No. 21 – Shanghai Sharks
- Title: Center
- League: CBA

Personal information
- Born: June 13, 1989 (age 37) Gastonia, North Carolina, U.S.
- Listed height: 7 ft 0 in (2.13 m)
- Listed weight: 265 lb (120 kg)

Career information
- High school: East Side (Newark, New Jersey); Hope Christian Academy (Kings Mountain, North Carolina); The Patterson School (Lenoir, North Carolina);
- College: Marshall (2009–2010)
- NBA draft: 2010: 2nd round, 33rd overall pick
- Drafted by: Sacramento Kings
- Playing career: 2010–present
- Position: Center

Career history
- 2010–2012: Sacramento Kings
- 2010–2012: →Reno Bighorns
- 2012–2013: Sioux Falls Skyforce
- 2013: Rio Grande Valley Vipers
- 2013: Amchit Club
- 2013: Sichuan Blue Whales
- 2013–2014: Al Mouttahed Tripoli
- 2014: Jiangsu Tongxi
- 2014: Iowa Energy
- 2014–2019: Miami Heat
- 2014: →Sioux Falls Skyforce
- 2019–2020: Portland Trail Blazers
- 2020–2021: Sacramento Kings
- 2021–2022: Utah Jazz
- 2023: Piratas de Quebradillas
- 2025: Cangrejeros de Santurce
- 2025–present: Shanghai Sharks

Career highlights
- NBA All-Defensive Second Team (2016); NBA rebounding leader (2017); 2× NBA blocks leader (2016, 2020); CBA champion (2026); CBA Club Cup champion (2026); CBA Defensive Player of the Year (2026); All-LBL First Team (2014); LBL blocks leader (2014); NBL-China champion (2013); NBL-China Finals MVP (2013); NBL-China Defensive Player of the Year (2013); BSN Defensive Player of the Year (2023); BSN rebounding leader (2023); BSN blocks leader (2023); NBA G League champion (2013); NCAA blocks leader (2010); Second-team All-Conference USA (2010); Conference USA Defensive Player of the Year (2010); Conference USA Freshman of the Year (2010);
- Stats at NBA.com
- Stats at Basketball Reference

= Hassan Whiteside =

American basketball player (born 1989)

Hassan Niam Whiteside (born June 13, 1989) is an American professional basketball player for the Shanghai Sharks of the Chinese Basketball Association. He played college basketball for the Marshall Thundering Herd before being selected in the second round by the Sacramento Kings in the 2010 NBA draft. After joining the Miami Heat in 2014, Whiteside was named to the NBA All-Defensive Second Team in 2016, when he also led the NBA in blocks. He led the league in rebounding in 2017. He was traded to the Portland Trail Blazers and again led the league in blocks in his first season with Portland. Whiteside has also played on Chinese, Lebanese and Puerto Rican teams.

==Early life==
Whiteside grew up with six siblings and a single mother. Born and raised in Gastonia, North Carolina, he attended three high schools in two years within the area: Hunter Huss High School, Ashbrook High School, and Forestview High School.

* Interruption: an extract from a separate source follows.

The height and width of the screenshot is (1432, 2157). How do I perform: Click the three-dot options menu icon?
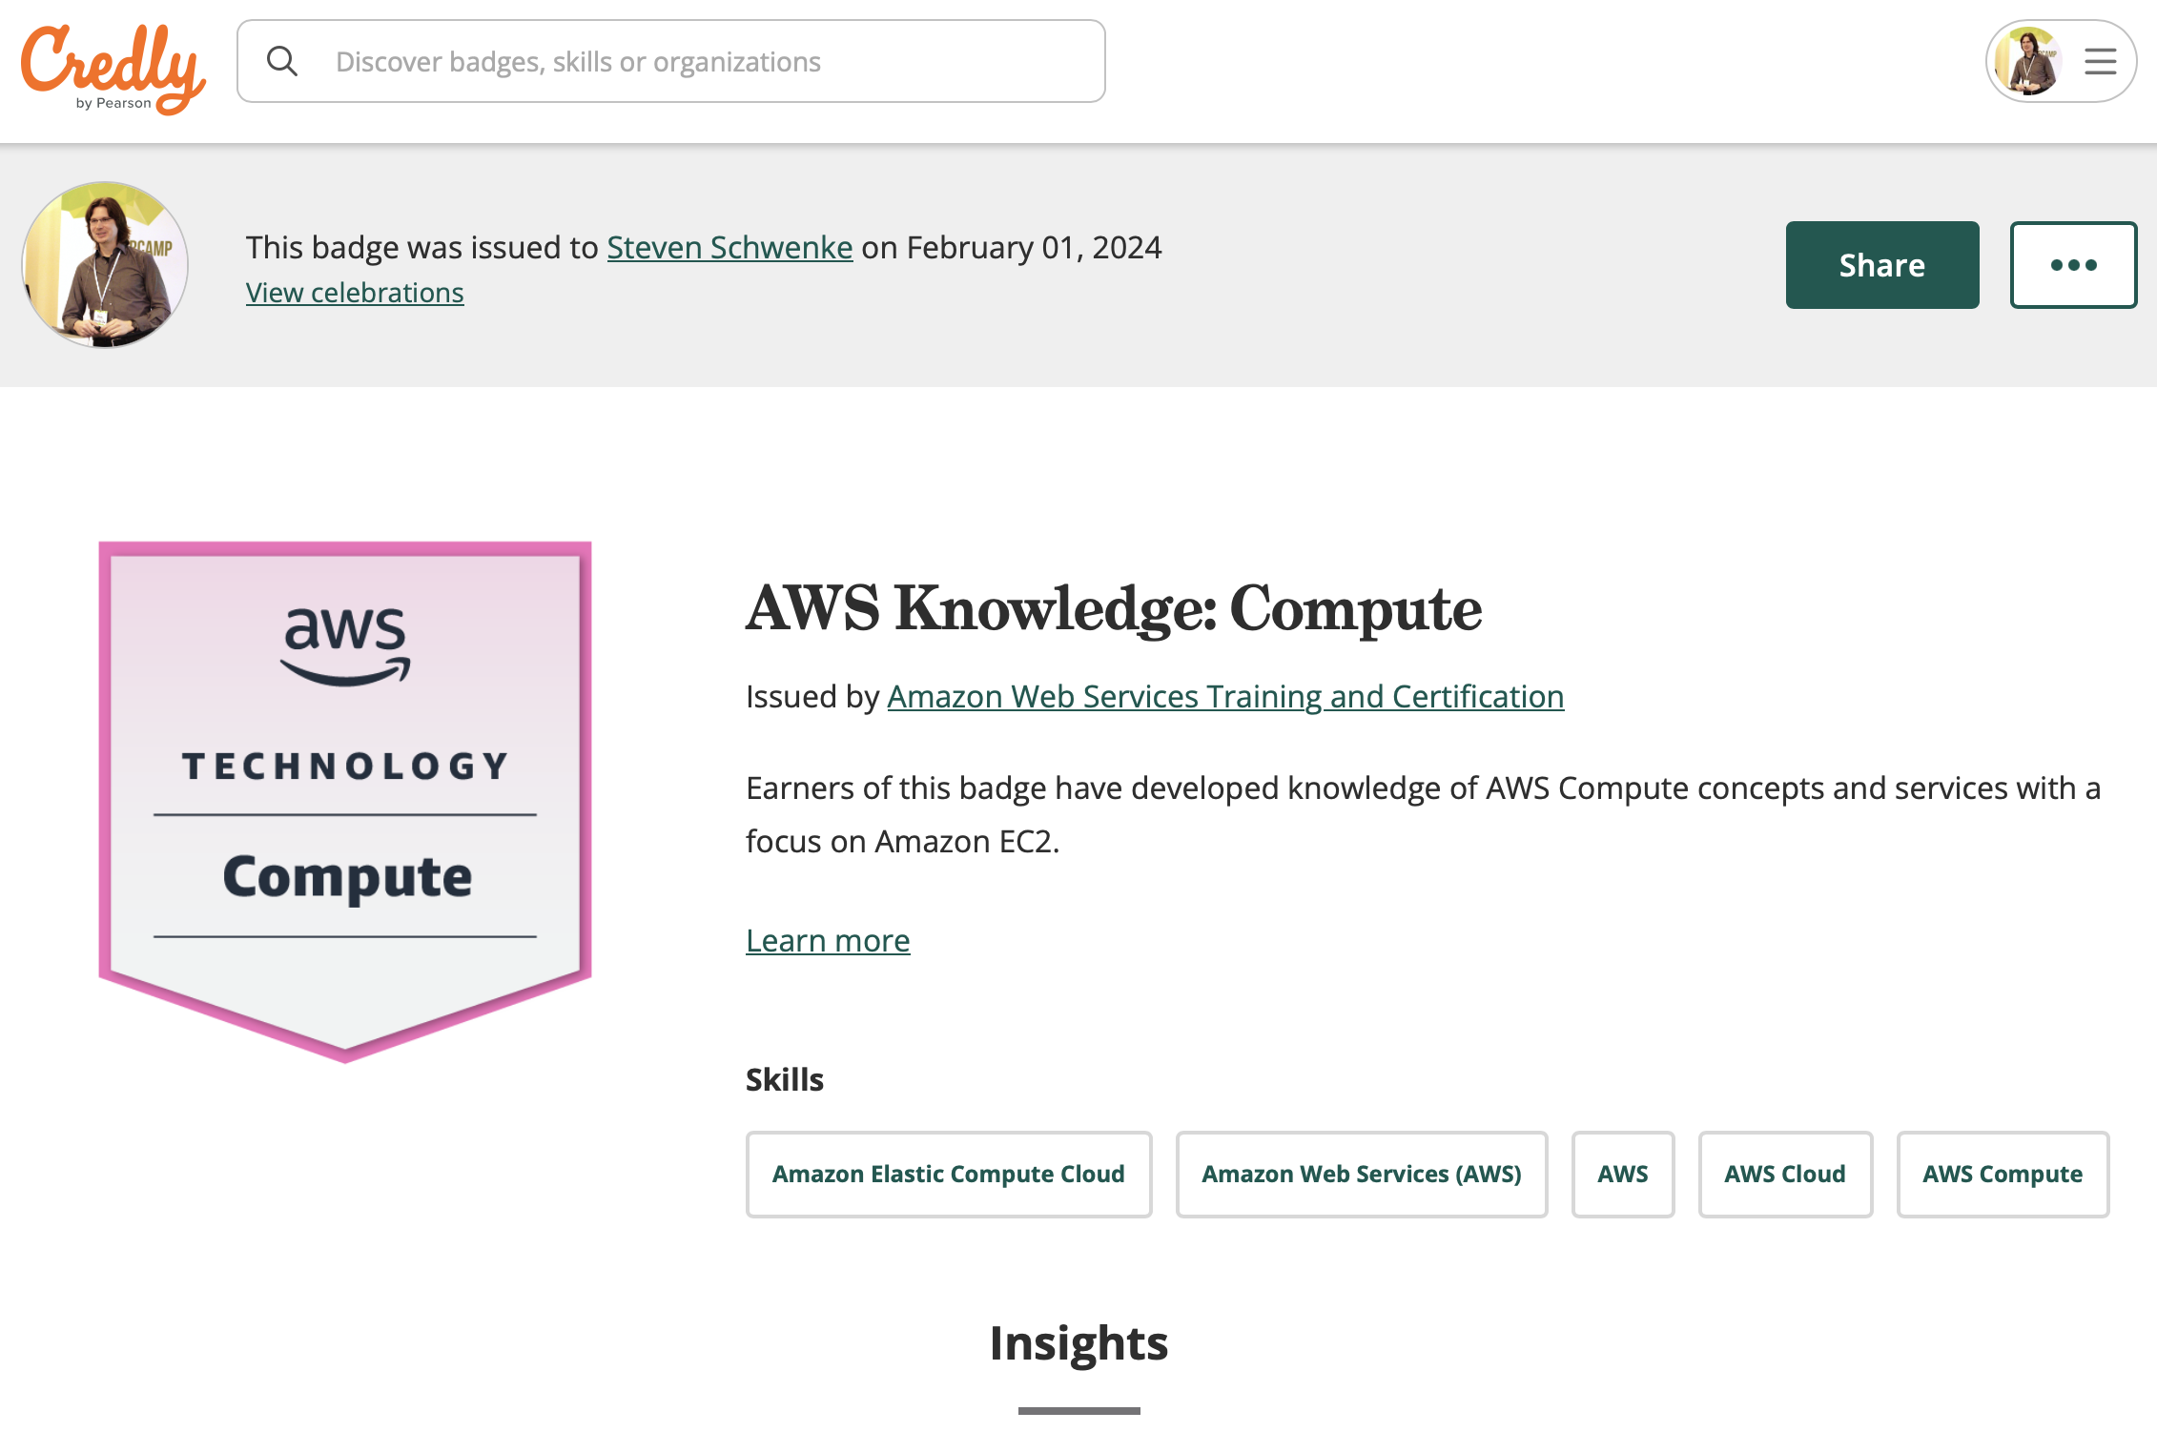[x=2074, y=265]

For his junior year of high school in 2006–2007, Whiteside moved in with his father in Newark, New Jersey, playing at East Side High School. After averaging 18 points, 10 rebounds, and 5.5 blocked shots per game, Whiteside went back to North Carolina for the 2007–2008 school year and attended Hope Christian Academy in Kings Mountain, North Carolina. In 2008–2009, he played prep basketball at The Patterson School in Lenoir, North Carolina, where he helped lead Patterson to a 34–2 record and a No. 1 national ranking with future Marshall teammate DeAndre Kane.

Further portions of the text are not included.